■ TEXT SEGMENT ■
A new version of the Toxic Substances Control Act, called "reform," is well on its way to passage in Congress. Why is this necessary? It's not but a strange alliance of anti-chemical activists and some industry collaborators seem to agree that more onerous, expensive regulation is a good thing.
The good old Toxic Substances Control Act was working fine. But wending its way toward seemingly-inevitable final passage, a darling of the chemophobic left, TSCA Reform, will do no good for Americans, further empower the hyper-regulatory EPA and be hugely expensive.
After years and years of debate spurred by the enviro-left, the TSCA of 1976 is on the verge of what they call modernization but in fact is a vast expansion. Named after one of its most dogged supporters, the late Sen. Frank Lautenberg, this change has been on the list of anti-chemical crusaders since ... well, a long time.
Sen. Lautenberg first tried to revise TSCA in 2005. It came within a hair's breadth of passage in May of 2013 less than one month before Lautenberg's passing at age 89 but California Sen. Barbara Boxer's hold denied him that final accomplishment. His role as Democratic proponent was taken over by Sen. Udall of New Mexico, and the current revision is named after Lautenberg, the New Jersey democrat.
The new bill (after a House-Senate conference tweaks it to eliminate significant differences) requires chemicals said to be "high priority" to be re-evaluated by the EPA for safety.
The EPA is given more authority to require that a chemical be labeled, restricted or even removed from the marketplace, and the agency can require more information from the manufacturer for almost any reason; new chemicals must be screened for safety; special risks to vulnerable populations (children, pregnant women) must be evaluated separately. Under the current 1976 law, the EPA can demand safety testing only after evidence surfaces that a chemical may pose significant risks to health.
Those who demand revision point out that of the 84,000+ chemicals on the market, "only" 200 have been required to be put through EPA testing and "only" five have been banned. To those who believe strongly that chemicals in our environment are dangerously toxic, this is a res ipsa loquitur that the law is inadequately protective. Of course, the fact that chemicals in low, or trace levels of exposure, do not in fact pose a threat to health or the environment (except for those five that were banned) did not cross the minds of the TSCA-reform, anti-chemical crusaders.
To illustrate this point, in 2011 the fringe-left, ultra-rich activist group Natural Resources Defense Council testified before the Senate that they were aware of 43 toxic chemical disease clusters. We investigated these so-called toxic sites, and found some semblance of validity in exactly two of them. Nevertheless, NRDC and Sen. Boxer believe the provisions in the more stringent regulatory schema are still not sufficiently protective (for the children, of course) and demand ever more stringent hoops for chemical makers to jump through.
So why are some industry members supporting this ill-advised measure? The American Chemistry Council apparently feels it's a worthwhile trade-off to eliminate the current patchwork of individual state's chemical regulation, especially California's notorious Prop. 65 and their upcoming Green Chemistry program.
I believe it's a devil's bargain: prioritizing "chemicals of concern" is merely importing the precautionary principle from Europe; the risks to health currently are so remote, or hypothetical, no measurable benefit can possibly occur (e.g., so-called carcinogenic chemicals are already covered under multiple other laws, and now endocrine disruptors whatever that means may be required to be re-evaluated by the EPA, at great expense, to no one's benefit, and with vast potential for harm).
As CEI's Angela Logomasini put it recently, "More mandated government 'safety reviews' is a bureaucrat s job security program. Consumers and business get more expensive bureaucracy and posturing about chemical risks with no benefits."
Giving more power to the EPA, already threatening to ride roughshod over our economy, will be immensely disruptive to innovation, and be hugely expensive costs which will inevitably be passed on to the American consumer.

■ INFORMATION SHOWN ■

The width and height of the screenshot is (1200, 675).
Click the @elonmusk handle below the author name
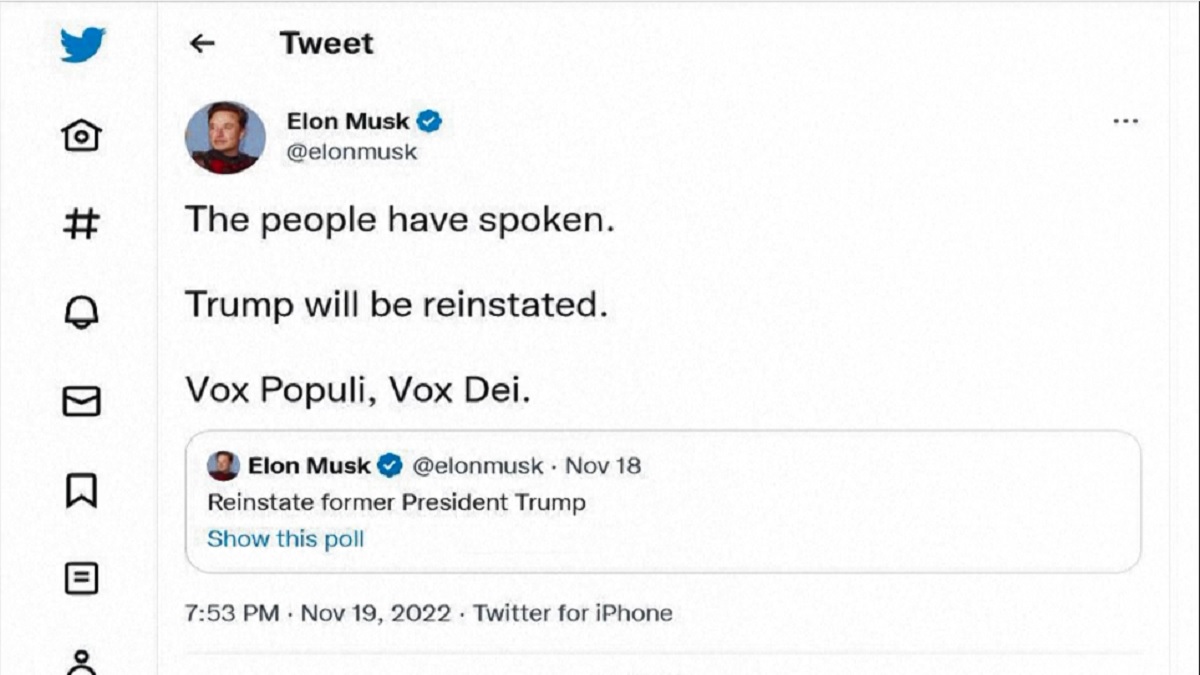[352, 153]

■ WHAT YOU NEED TO DO ■
A: Turn the paragraph of the TSCA reform article beginning "The EPA is given more authority" into a bulleted list that keeps its main facts.
B: According to the TSCA reform article, why does the American Chemistry Council support the measure? Answer in one to three sentences.
Rely on the TSCA reform article alone, not the data.

■ LIST OF ANSWERS ■
A:
- The EPA gains more authority to require that a chemical be labeled, restricted or removed from the marketplace.
- The agency can require more information from the manufacturer for almost any reason.
- New chemicals must be screened for safety.
- Special risks to vulnerable populations, such as children and pregnant women, must be evaluated separately.
- Under the current 1976 law, the EPA can demand safety testing only after evidence surfaces that a chemical may pose significant risks to health.

B: The American Chemistry Council apparently sees the measure as a worthwhile trade-off because it would eliminate the current patchwork of individual states' chemical regulation. California's Prop. 65 and its upcoming Green Chemistry program are the main targets.